Investments in the sector lagged far behind other sectors in 1998, especially when taking into consideration the previously small investments made in water and sanitation. For example, spending in each of the sectors of Education, Culture and Sports; Transportation; Defense and Security; and Work and Social Provision, exceeded that of the sector for Water and Sanitation by an average of 900%.

Government sponsored investment is channeled through various organizations, including INFOM and UNEPAR, the Ministry of Health, the Social Investment Fund (Fondo de Inversión Social) (FIS), and the National Fund for Peace (Fondo Nacional para la Paz) (FONAPAZ).
The lack of cohesion amongst these organizations prohibits the coordinated growth and advancement of the water and sanitation sector. Various NGOs directly assist communities, especially in rural areas.

=== Financing ===

A large share of the financing for water and sanitation comes from foreign donors. Communities and local governments, however, also make significant contributions in the form of unqualified labor, local materials and cash contributions. For example, under the program "Agua, fuente de paz" initiated in 1992, communities contributed 35% and local governments and other local stakeholders 25% of project costs, with only 40% financed by donors. The program supported 800 rural communities, focusing on those in extreme poverty.

== External support ==

The main donors currently active in the sector are the Inter-American Development Bank and NGOs such as CARE (relief) and Agua del Pueblo. Since 1994, the FIS has invested US$160 million in water and sanitation projects.

=== Interamerican Development Bank ===

A US$100,000 technical assistance grant for the GU-T1034 : Strengthening Office of the Presidential Commissioner for Water was approved in September 2005.
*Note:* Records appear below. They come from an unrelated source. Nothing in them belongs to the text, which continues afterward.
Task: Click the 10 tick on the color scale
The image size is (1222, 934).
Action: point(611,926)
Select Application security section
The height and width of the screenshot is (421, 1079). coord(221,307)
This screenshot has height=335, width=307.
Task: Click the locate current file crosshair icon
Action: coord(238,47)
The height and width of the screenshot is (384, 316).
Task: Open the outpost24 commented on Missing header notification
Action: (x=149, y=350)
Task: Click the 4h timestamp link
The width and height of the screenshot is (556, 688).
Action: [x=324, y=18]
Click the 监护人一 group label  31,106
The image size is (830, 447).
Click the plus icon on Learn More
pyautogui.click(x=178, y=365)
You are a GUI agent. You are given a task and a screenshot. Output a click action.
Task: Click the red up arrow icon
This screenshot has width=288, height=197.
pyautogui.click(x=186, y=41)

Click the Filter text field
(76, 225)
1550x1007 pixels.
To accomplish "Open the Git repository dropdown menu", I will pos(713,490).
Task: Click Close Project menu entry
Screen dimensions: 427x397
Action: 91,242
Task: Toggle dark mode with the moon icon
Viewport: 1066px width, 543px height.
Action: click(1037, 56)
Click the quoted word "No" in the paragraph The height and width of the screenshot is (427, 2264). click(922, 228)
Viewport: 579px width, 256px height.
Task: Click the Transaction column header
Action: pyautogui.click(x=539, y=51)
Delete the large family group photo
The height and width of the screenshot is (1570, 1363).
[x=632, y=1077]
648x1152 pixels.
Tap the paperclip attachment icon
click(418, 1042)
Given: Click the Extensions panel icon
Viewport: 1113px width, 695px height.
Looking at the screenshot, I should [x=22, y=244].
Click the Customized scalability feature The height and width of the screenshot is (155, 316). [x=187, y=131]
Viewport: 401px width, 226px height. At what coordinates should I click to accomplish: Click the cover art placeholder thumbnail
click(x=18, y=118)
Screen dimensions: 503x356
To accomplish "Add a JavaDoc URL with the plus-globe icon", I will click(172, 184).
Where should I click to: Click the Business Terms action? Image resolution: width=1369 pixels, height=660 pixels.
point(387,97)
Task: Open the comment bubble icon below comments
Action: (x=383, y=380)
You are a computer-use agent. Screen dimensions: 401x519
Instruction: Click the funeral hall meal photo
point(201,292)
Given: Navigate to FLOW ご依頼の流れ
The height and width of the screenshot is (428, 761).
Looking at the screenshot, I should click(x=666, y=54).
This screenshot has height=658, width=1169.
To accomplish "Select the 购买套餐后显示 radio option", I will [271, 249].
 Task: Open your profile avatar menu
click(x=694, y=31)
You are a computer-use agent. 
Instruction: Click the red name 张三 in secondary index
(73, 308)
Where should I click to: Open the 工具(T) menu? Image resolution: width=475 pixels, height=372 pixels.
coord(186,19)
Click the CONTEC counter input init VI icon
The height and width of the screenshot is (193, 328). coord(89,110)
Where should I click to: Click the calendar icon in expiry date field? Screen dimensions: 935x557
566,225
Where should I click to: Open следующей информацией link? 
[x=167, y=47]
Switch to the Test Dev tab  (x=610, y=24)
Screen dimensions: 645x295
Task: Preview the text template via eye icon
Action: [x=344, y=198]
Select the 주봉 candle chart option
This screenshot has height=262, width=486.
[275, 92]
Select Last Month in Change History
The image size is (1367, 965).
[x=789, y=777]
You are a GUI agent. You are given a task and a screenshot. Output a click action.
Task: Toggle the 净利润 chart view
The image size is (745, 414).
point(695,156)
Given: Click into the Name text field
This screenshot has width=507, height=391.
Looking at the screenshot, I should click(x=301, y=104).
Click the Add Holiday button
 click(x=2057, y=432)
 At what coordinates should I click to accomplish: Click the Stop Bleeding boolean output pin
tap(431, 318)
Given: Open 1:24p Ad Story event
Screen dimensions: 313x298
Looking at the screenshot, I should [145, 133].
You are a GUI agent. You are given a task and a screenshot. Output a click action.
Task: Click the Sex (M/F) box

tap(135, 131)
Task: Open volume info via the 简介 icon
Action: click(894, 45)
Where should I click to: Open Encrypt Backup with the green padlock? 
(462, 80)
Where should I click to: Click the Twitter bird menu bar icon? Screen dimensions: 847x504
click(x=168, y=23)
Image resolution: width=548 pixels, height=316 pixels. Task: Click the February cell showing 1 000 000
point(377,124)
A loan of $50 million for a GU0150 : Rural Water Investment Program
was approved in 2003 for the construction of potable water and sanitation projects to benefit a minimum of 500,000 new rural consumers. Loan components also include institutional strengthening of INFOM and community strengthening.

=== KfW ===

KfW supported rural water and sanitation through a series of four projects implemented by UNEPAR and INFOM. The first three projects, executed between 1987 and 1998, benefited 165 communities in the western and eastern departments at a cost of 28 million Euros. A 2005 evaluation found that about 90% of the water systems were "properly operated and maintained", although only very few water committees disinfected water. The report also states that latrines built with support of the project were in good conditions.

=== World Bank ===

The World Bank financed a US$50 million Guatemalan Second Social Investment Fund
loan for community based projects implemented by the Social Fund FIS. The project was approved in 1998 and closed in 2003. It included 14% (US$7 million) dedicated to water and sanitation.